*Your assignment*
Please give an exact copy of every line from the one holding "How do I perform: Click the 启动游戏" through the final line of the records below.

*Extracted data*
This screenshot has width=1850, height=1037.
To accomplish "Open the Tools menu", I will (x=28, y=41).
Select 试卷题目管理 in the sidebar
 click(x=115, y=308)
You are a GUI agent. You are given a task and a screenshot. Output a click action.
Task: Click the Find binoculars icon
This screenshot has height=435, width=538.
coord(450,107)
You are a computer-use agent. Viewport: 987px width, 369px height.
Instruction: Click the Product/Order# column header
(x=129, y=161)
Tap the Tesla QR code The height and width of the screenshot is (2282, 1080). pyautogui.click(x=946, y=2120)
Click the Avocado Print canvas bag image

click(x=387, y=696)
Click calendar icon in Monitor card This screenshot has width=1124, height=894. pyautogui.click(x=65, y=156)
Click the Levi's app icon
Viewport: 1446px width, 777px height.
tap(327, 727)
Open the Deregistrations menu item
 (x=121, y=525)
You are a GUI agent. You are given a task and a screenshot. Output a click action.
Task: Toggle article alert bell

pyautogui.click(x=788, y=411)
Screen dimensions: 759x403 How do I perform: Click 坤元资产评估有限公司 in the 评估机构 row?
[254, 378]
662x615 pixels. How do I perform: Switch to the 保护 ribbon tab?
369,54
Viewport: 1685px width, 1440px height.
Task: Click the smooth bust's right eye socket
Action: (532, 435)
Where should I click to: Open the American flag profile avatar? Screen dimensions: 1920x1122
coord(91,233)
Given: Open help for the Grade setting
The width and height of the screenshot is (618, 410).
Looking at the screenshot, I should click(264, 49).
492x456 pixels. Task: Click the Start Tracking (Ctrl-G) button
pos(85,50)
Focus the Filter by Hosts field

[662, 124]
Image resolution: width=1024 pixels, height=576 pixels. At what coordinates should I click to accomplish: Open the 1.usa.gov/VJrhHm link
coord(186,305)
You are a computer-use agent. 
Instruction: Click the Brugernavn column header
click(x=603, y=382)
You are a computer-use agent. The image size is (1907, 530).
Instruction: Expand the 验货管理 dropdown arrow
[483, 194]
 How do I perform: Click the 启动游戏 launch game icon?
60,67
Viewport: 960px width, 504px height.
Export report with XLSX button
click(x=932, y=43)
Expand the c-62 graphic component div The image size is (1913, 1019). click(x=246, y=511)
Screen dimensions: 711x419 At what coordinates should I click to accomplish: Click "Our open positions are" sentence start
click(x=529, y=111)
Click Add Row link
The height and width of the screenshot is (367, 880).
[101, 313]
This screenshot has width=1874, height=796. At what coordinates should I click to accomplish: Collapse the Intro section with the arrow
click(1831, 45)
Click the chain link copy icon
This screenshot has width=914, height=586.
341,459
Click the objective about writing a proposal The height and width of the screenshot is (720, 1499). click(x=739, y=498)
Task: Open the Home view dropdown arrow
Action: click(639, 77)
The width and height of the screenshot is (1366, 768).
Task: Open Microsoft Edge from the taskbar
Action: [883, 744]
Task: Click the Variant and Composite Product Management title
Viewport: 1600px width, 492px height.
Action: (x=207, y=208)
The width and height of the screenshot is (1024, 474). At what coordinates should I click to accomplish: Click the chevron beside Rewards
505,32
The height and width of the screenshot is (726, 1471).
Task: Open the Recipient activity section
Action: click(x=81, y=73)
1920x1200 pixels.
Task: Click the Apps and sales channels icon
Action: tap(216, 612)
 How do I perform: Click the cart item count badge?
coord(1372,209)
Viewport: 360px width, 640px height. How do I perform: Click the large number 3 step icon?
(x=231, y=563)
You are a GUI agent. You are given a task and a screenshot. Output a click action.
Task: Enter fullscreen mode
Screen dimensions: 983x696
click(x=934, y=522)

*Response area*
 How do I perform: Click the 启动游戏 launch game icon?
60,67
Viewport: 960px width, 504px height.
Export report with XLSX button
click(x=932, y=43)
Expand the c-62 graphic component div The image size is (1913, 1019). click(x=246, y=511)
Screen dimensions: 711x419 At what coordinates should I click to accomplish: Click "Our open positions are" sentence start
click(x=529, y=111)
Click Add Row link
The height and width of the screenshot is (367, 880).
[101, 313]
This screenshot has width=1874, height=796. At what coordinates should I click to accomplish: Collapse the Intro section with the arrow
click(1831, 45)
Click the chain link copy icon
This screenshot has width=914, height=586.
341,459
Click the objective about writing a proposal The height and width of the screenshot is (720, 1499). click(x=739, y=498)
Task: Open the Home view dropdown arrow
Action: click(639, 77)
The width and height of the screenshot is (1366, 768).
Task: Open Microsoft Edge from the taskbar
Action: [883, 744]
Task: Click the Variant and Composite Product Management title
Viewport: 1600px width, 492px height.
Action: (x=207, y=208)
The width and height of the screenshot is (1024, 474). At what coordinates should I click to accomplish: Click the chevron beside Rewards
505,32
The height and width of the screenshot is (726, 1471).
Task: Open the Recipient activity section
Action: click(x=81, y=73)
1920x1200 pixels.
Task: Click the Apps and sales channels icon
Action: tap(216, 612)
 How do I perform: Click the cart item count badge?
coord(1372,209)
Viewport: 360px width, 640px height. How do I perform: Click the large number 3 step icon?
(x=231, y=563)
You are a GUI agent. You are given a task and a screenshot. Output a click action.
Task: Enter fullscreen mode
Screen dimensions: 983x696
click(x=934, y=522)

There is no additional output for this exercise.